Overview: Completed in 1910, the Portal Bridge carries the NEC over the Hackensack River between Kearny and Secaucus, NJ. The bridge earns the name “Portal,”Â because it leads the NEC to the “portal” of the Hudson River Tunnels, located just three miles away. Portal is a movable swing bridge that is required by law to open for maritime traffic. Like most of the Newark to New York segment, the bridge carries only two tracks, creating a significant capacity bottleneck. The bridge is beyond the end of its design life, imposes high maintenance costs, and has become a major source of delays. Due to the advanced age of its components, the bridge will occasionally fail to lock into a closed position after it has swiveled open 90 degrees to allow boats to pass. As a result, all trains are delayed on this critical NEC segment while Amtrak maintenance forces make repairs. Since a serious malfunction in 1996, Amtrak has restricted speeds on the bridge to 60 mph (compared to 90 mph on the surrounding tracks).

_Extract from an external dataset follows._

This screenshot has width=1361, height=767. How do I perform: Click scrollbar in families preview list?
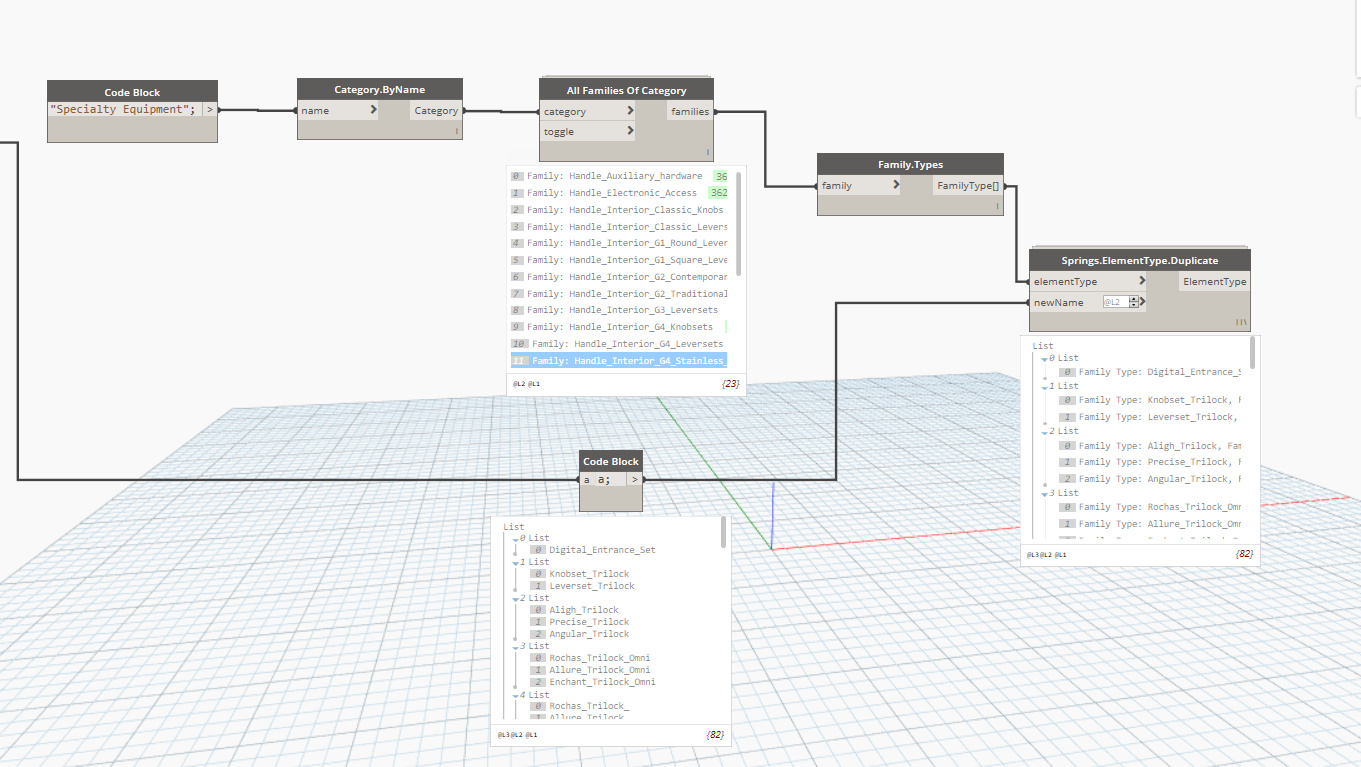click(x=739, y=225)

Two new bridges are planned or proposed to replace the existing Portal Bridge. The first new bridge, Portal North, is already in the final phase of design. In 2009, NJ TRANSIT completed environmental review, and in 2010, the agency was awarded a $38-million HSIPR grant to complete final design and engineering of the new bridge. Portal North will be a fixed two-track span constructed high enough to allow boats to pass freely below. Trains will face no bridge-imposed speed restrictions and will not have to wait for bridge openings. Final design is expected to be complete in the first quarter of 2013, after which the start of construction would await the availability of funding.
A second new bridge, Portal South, is proposed by Amtrak to complement Portal North and to enable Amtrak and NJ TRANSIT to decommission the existing unreliable Portal Bridge. Plans for the bridge would include the construction of a third and fourth NEC track, helping complete a four-track railroad between Newark and New York. Portal South would expand capacity and improve reliability by building flexibility into the system for crossing the Hackensack River.